Ella se llama Berta Regina, pero la llaman Regina, un nombre muy difícil de llevar, evocador de realeza y de mando y que contrasta con su doliente actitud.

Trascurridos los primeros instantes, pasamos a otra habitación. Ahí sí tenía razón la vecina: por único lujo, las paredes tapizadas de púrpura, y como perdido en la sombra, un solo y enorme diván.

La penumbra incita al amor, a un amor de esos que Caracas, inexorable, pisotea.

¡Ah!, los Ribas viven encerrados y no tienen muebles.

¿Para qué más muebles si cuando vuelven a la casa les falta tiempo para amarse?

Los muebles y enseres son la compensación de los que no están saciados de amor. Para engañarse los unos a los otros, compran objetos y cuadros, coleccionan antigüedades y así defraudan la espera o se hacen perdonar el fracaso.

Y Regina se recuesta en el diván y su cabeza se apoya en el hombro de Vicenta. Parece que la fragilidad de aquella se pierde en la fuerza de esta.

Hablamos de la contestación de Vicenta a la crítica enconada:

—Deme su opinión sincera —me dice.

—¿Con qué derecho me pide sinceridad? La sinceridad en Venezuela es algo que raras veces se otorga.

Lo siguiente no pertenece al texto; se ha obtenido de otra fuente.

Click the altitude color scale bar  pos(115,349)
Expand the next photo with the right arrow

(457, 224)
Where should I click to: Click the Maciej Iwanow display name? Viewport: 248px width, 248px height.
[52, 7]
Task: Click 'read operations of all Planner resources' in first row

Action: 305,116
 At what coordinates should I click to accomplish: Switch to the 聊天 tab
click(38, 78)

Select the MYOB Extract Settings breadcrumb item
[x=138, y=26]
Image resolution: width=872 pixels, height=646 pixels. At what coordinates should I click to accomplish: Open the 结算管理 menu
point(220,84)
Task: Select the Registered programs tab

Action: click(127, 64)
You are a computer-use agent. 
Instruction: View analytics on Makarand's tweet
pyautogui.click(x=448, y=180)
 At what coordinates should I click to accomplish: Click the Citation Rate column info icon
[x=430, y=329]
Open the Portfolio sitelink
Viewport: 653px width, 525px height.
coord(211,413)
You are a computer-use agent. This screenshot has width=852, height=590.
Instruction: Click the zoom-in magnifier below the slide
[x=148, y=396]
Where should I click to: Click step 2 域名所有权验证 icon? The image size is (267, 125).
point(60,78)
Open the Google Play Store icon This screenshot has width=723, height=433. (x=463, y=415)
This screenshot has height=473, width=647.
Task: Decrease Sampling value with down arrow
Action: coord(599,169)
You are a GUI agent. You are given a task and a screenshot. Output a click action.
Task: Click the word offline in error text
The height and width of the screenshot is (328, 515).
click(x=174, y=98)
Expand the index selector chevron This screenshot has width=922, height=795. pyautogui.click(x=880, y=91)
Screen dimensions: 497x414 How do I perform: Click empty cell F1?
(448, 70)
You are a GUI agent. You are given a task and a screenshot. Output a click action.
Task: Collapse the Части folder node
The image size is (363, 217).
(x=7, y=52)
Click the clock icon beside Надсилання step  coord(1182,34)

—¡Que antipática! —me interrumpe juguetona—. Todo el mundo tiene derecho a pedir sinceridad.

—Pero todo el mundo tiene derecho a disfrazarla.

—¿Por qué no me la ha de dar?

—Porque cuando se exige es porque una contestaría en igual forma.

—Entonces, démela.

Sé demasiado que ella en realidad no me la daría, o instintivamente temo que, si le pido a mi turno sinceridad, aprovecharía para decirme verdades amargas que no quiero oír; sin embargo, se la doy atenuando la crudeza de mi opinión.

Regina evoca la casona donde viví tantos años.

—Cuando era chiquilla —cuenta—, por el portón siempre abierto (pues la casona y sus dueños, solo tenían el lujo de las arcadas y de las enredaderas que florecían, escondiendo así los descalabros del tiempo), ella solía penetrar y pasear por los corredores en donde nunca se oía el retozo de los chicos.

El recuerdo de la casona me hace daño. Sus paredes estaban impregnadas del silencioso sufrir de los míos, que también en un tiempo anhelaron, como Vicenta, vivir su propia vida, anhelo que ahogó, celosa, la austera casa solariega.

—¡No!, la casona me robó alegría a cambio de su acogida; despojaba de consuelo a los que venían a cobijarse bajo su amparo. En sus aposentos, a cierta hora de la tarde, se sentía palpitar, si se prestaba atento el oído, el dolor mudo de los que, por sostener la tradición, sacrificaron juventud y belleza.

… Aún resuena en mis oídos la voz monótona con que se reza a los agonizantes, acompasando el estertor cada vez más lento, más tarde, de una que pasó por la vida prisionera de la casona, dejando tras de sí una estela fugitiva y anónima de deberes cumplidos.